● **PROMPT**: Give back every line of the data, word for word.

[Stored items]
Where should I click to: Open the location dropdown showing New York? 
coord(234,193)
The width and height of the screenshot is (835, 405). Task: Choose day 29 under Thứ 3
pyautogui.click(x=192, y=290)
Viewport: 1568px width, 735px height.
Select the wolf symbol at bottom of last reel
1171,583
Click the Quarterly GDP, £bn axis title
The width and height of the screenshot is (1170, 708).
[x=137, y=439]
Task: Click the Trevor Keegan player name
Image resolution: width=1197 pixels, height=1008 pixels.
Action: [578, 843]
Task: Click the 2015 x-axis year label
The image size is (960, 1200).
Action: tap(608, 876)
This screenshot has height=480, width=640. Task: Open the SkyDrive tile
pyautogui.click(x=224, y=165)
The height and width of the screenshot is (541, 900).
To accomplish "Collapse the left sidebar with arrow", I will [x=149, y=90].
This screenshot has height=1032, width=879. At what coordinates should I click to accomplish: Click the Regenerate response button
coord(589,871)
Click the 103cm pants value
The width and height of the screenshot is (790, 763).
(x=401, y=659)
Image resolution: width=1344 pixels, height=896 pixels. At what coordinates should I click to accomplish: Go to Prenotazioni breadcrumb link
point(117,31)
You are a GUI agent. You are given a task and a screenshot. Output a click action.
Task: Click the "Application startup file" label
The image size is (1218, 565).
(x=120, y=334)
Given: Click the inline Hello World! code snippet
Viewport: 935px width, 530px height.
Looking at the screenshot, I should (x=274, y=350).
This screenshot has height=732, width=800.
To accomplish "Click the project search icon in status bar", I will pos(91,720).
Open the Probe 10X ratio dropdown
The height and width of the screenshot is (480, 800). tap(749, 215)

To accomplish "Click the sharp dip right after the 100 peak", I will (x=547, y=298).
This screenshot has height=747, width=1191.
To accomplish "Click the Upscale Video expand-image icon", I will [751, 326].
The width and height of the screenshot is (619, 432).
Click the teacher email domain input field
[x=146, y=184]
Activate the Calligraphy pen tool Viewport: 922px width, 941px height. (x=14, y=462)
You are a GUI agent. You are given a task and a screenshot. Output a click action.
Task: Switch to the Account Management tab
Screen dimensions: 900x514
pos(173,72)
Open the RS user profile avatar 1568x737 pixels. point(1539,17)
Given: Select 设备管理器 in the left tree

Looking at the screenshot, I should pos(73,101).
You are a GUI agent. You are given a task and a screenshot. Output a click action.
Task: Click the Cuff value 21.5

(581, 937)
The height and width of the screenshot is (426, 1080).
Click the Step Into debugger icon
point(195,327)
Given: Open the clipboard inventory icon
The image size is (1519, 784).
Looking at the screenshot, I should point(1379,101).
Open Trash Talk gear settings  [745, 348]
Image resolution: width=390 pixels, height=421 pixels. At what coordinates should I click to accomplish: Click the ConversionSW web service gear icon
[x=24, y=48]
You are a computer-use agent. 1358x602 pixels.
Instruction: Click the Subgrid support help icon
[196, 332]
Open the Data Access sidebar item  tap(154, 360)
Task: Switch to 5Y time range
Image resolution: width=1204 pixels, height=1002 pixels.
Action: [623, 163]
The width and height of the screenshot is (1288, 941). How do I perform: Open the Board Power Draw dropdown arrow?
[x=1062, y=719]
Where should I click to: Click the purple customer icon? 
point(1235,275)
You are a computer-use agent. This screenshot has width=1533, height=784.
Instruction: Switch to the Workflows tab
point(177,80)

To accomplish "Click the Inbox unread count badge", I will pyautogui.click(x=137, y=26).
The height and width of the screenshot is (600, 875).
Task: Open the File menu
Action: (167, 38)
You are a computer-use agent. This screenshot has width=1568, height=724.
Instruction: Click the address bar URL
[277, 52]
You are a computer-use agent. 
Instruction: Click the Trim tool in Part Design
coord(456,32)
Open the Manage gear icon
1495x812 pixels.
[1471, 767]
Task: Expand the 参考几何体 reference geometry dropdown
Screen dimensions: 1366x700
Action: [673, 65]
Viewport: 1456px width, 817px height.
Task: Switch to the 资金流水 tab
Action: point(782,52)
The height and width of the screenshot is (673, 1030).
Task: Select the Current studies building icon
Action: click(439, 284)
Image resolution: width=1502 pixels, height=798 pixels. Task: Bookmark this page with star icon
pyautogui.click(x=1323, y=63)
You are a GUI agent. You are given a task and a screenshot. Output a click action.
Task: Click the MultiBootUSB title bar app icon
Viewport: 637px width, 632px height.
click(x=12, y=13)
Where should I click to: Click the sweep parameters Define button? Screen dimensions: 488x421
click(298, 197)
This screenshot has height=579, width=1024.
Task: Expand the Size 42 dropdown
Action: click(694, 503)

● **ANSWER SECTION**:
Where should I click to: Open the location dropdown showing New York? 
coord(234,193)
The width and height of the screenshot is (835, 405). Task: Choose day 29 under Thứ 3
pyautogui.click(x=192, y=290)
Viewport: 1568px width, 735px height.
Select the wolf symbol at bottom of last reel
1171,583
Click the Quarterly GDP, £bn axis title
The width and height of the screenshot is (1170, 708).
[x=137, y=439]
Task: Click the Trevor Keegan player name
Image resolution: width=1197 pixels, height=1008 pixels.
Action: [578, 843]
Task: Click the 2015 x-axis year label
The image size is (960, 1200).
Action: tap(608, 876)
This screenshot has height=480, width=640. Task: Open the SkyDrive tile
pyautogui.click(x=224, y=165)
The height and width of the screenshot is (541, 900).
To accomplish "Collapse the left sidebar with arrow", I will [x=149, y=90].
This screenshot has height=1032, width=879. At what coordinates should I click to accomplish: Click the Regenerate response button
coord(589,871)
Click the 103cm pants value
The width and height of the screenshot is (790, 763).
(x=401, y=659)
Image resolution: width=1344 pixels, height=896 pixels. At what coordinates should I click to accomplish: Go to Prenotazioni breadcrumb link
point(117,31)
You are a GUI agent. You are given a task and a screenshot. Output a click action.
Task: Click the "Application startup file" label
The image size is (1218, 565).
(x=120, y=334)
Given: Click the inline Hello World! code snippet
Viewport: 935px width, 530px height.
Looking at the screenshot, I should (x=274, y=350).
This screenshot has height=732, width=800.
To accomplish "Click the project search icon in status bar", I will pos(91,720).
Open the Probe 10X ratio dropdown
The height and width of the screenshot is (480, 800). tap(749, 215)

To accomplish "Click the sharp dip right after the 100 peak", I will (x=547, y=298).
This screenshot has height=747, width=1191.
To accomplish "Click the Upscale Video expand-image icon", I will [751, 326].
The width and height of the screenshot is (619, 432).
Click the teacher email domain input field
[x=146, y=184]
Activate the Calligraphy pen tool Viewport: 922px width, 941px height. (x=14, y=462)
You are a GUI agent. You are given a task and a screenshot. Output a click action.
Task: Switch to the Account Management tab
Screen dimensions: 900x514
pos(173,72)
Open the RS user profile avatar 1568x737 pixels. point(1539,17)
Given: Select 设备管理器 in the left tree

Looking at the screenshot, I should pos(73,101).
You are a GUI agent. You are given a task and a screenshot. Output a click action.
Task: Click the Cuff value 21.5

(581, 937)
The height and width of the screenshot is (426, 1080).
Click the Step Into debugger icon
point(195,327)
Given: Open the clipboard inventory icon
The image size is (1519, 784).
Looking at the screenshot, I should point(1379,101).
Open Trash Talk gear settings  [745, 348]
Image resolution: width=390 pixels, height=421 pixels. At what coordinates should I click to accomplish: Click the ConversionSW web service gear icon
[x=24, y=48]
You are a computer-use agent. 1358x602 pixels.
Instruction: Click the Subgrid support help icon
[196, 332]
Open the Data Access sidebar item  tap(154, 360)
Task: Switch to 5Y time range
Image resolution: width=1204 pixels, height=1002 pixels.
Action: [623, 163]
The width and height of the screenshot is (1288, 941). How do I perform: Open the Board Power Draw dropdown arrow?
[x=1062, y=719]
Where should I click to: Click the purple customer icon? 
point(1235,275)
You are a computer-use agent. This screenshot has width=1533, height=784.
Instruction: Switch to the Workflows tab
point(177,80)

To accomplish "Click the Inbox unread count badge", I will pyautogui.click(x=137, y=26).
The height and width of the screenshot is (600, 875).
Task: Open the File menu
Action: (167, 38)
You are a computer-use agent. This screenshot has width=1568, height=724.
Instruction: Click the address bar URL
[277, 52]
You are a computer-use agent. 
Instruction: Click the Trim tool in Part Design
coord(456,32)
Open the Manage gear icon
1495x812 pixels.
[1471, 767]
Task: Expand the 参考几何体 reference geometry dropdown
Screen dimensions: 1366x700
Action: [673, 65]
Viewport: 1456px width, 817px height.
Task: Switch to the 资金流水 tab
Action: point(782,52)
The height and width of the screenshot is (673, 1030).
Task: Select the Current studies building icon
Action: click(439, 284)
Image resolution: width=1502 pixels, height=798 pixels. Task: Bookmark this page with star icon
pyautogui.click(x=1323, y=63)
You are a GUI agent. You are given a task and a screenshot. Output a click action.
Task: Click the MultiBootUSB title bar app icon
Viewport: 637px width, 632px height.
click(x=12, y=13)
Where should I click to: Click the sweep parameters Define button? Screen dimensions: 488x421
click(298, 197)
This screenshot has height=579, width=1024.
Task: Expand the Size 42 dropdown
Action: click(694, 503)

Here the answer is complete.